Provided material:
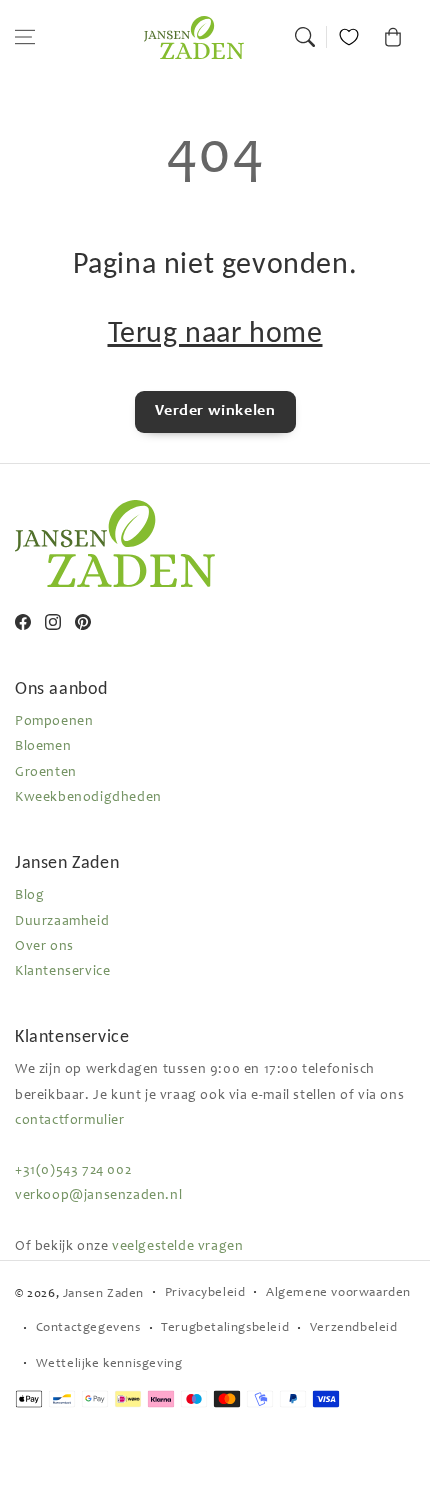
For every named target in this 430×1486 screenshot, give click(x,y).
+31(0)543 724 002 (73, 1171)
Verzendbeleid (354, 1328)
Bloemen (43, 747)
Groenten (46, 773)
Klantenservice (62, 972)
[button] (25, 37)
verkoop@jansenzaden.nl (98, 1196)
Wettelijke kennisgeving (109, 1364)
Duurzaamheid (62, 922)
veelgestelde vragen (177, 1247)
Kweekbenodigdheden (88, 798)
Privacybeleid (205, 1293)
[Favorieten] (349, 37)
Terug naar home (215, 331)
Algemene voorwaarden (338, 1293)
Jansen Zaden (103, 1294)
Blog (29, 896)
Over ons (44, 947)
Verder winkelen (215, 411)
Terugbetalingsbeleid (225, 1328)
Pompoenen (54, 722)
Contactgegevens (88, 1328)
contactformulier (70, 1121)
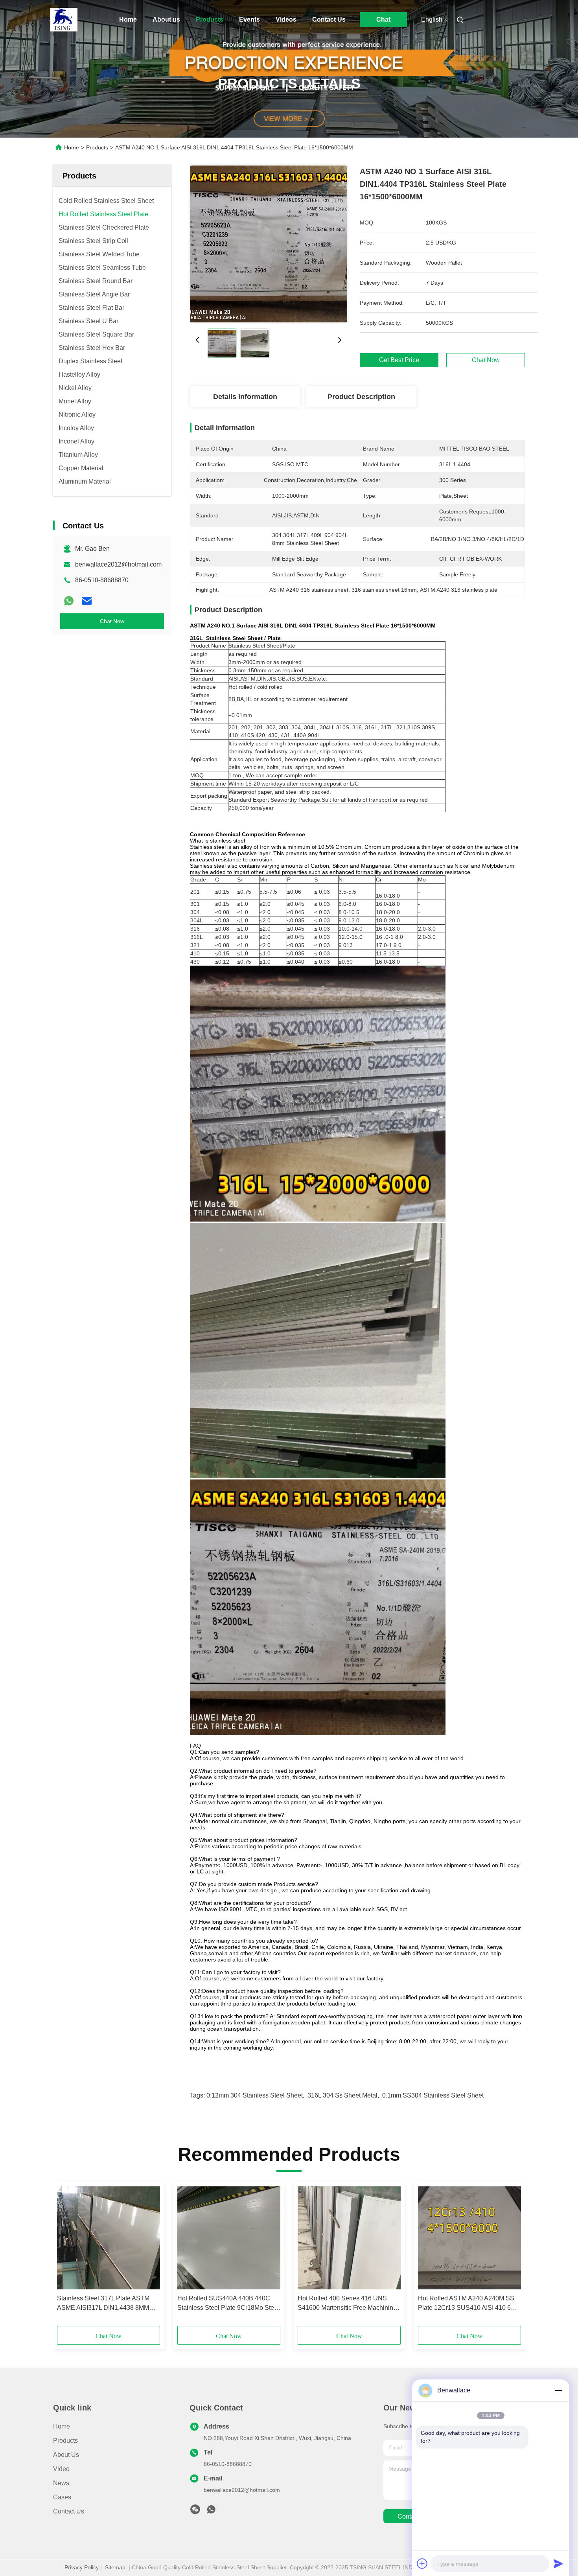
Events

What you should do: Could the lines from the first entry through the line that contains "veelgestelde vragen (177, 1247)" be copied exactly, with all pictures left out?

Finished exercise:
For every named target in this 430×1486 screenshot, give click(x,y).
+31(0)543 724 002 (73, 1171)
Verzendbeleid (354, 1328)
Bloemen (43, 747)
Groenten (46, 773)
Klantenservice (62, 972)
[button] (25, 37)
verkoop@jansenzaden.nl (98, 1196)
Wettelijke kennisgeving (109, 1364)
Duurzaamheid (62, 922)
veelgestelde vragen (177, 1247)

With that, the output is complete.